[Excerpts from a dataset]
Segment Open
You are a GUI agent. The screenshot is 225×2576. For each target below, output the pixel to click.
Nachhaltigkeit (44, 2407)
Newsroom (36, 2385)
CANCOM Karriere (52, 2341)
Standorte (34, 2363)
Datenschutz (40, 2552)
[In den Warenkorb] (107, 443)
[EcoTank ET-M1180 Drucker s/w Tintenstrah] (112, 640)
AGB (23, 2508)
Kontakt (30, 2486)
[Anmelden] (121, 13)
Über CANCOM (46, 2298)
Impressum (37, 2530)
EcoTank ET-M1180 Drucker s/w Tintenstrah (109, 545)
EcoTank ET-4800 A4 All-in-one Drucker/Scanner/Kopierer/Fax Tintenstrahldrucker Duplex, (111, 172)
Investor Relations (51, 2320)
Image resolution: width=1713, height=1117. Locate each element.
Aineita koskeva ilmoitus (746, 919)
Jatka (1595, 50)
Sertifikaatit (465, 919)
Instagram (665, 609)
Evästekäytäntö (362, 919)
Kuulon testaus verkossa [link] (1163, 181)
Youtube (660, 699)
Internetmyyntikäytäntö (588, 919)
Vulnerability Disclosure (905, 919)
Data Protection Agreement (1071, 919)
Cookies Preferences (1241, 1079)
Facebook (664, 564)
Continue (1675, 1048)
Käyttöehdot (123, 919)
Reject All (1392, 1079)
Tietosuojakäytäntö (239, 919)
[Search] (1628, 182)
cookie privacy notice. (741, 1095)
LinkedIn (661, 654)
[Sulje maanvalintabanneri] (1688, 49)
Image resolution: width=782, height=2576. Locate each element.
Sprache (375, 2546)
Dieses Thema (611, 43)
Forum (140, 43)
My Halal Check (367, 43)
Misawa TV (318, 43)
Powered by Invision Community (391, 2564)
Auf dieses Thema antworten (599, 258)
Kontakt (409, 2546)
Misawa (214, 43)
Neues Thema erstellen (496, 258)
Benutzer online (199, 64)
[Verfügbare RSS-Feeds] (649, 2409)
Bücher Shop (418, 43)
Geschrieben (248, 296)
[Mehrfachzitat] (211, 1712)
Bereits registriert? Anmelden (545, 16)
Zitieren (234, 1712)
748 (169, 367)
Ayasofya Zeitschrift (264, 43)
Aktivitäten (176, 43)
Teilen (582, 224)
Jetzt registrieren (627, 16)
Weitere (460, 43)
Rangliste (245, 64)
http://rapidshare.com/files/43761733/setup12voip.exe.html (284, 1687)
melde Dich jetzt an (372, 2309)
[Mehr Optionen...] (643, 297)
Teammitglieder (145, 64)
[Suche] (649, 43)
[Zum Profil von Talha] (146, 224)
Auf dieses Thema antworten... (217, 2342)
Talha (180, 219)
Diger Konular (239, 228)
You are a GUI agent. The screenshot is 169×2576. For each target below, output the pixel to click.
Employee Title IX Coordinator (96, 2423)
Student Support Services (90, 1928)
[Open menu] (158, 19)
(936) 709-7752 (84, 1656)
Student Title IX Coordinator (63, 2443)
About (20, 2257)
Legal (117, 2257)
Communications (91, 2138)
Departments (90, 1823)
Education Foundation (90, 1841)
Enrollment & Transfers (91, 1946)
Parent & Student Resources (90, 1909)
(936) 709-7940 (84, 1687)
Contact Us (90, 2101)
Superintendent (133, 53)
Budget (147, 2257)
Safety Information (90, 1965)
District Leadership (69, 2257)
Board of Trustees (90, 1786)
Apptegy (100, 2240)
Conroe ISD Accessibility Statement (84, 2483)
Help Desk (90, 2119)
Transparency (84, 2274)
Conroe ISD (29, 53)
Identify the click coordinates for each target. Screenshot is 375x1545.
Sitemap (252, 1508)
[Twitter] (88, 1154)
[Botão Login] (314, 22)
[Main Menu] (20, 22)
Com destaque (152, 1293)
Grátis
Segment Closed
Could you retype exactly the lines above from the one containing "Transparency (84, 2274)" through the last line of the records, both included, and nothing else?

* TASK OUTPUT *
Transparency (84, 2274)
Conroe ISD (29, 53)
Identify the click coordinates for each target. Screenshot is 375x1545.
Sitemap (252, 1508)
[Twitter] (88, 1154)
[Botão Login] (314, 22)
[Main Menu] (20, 22)
Com destaque (152, 1293)
Grátis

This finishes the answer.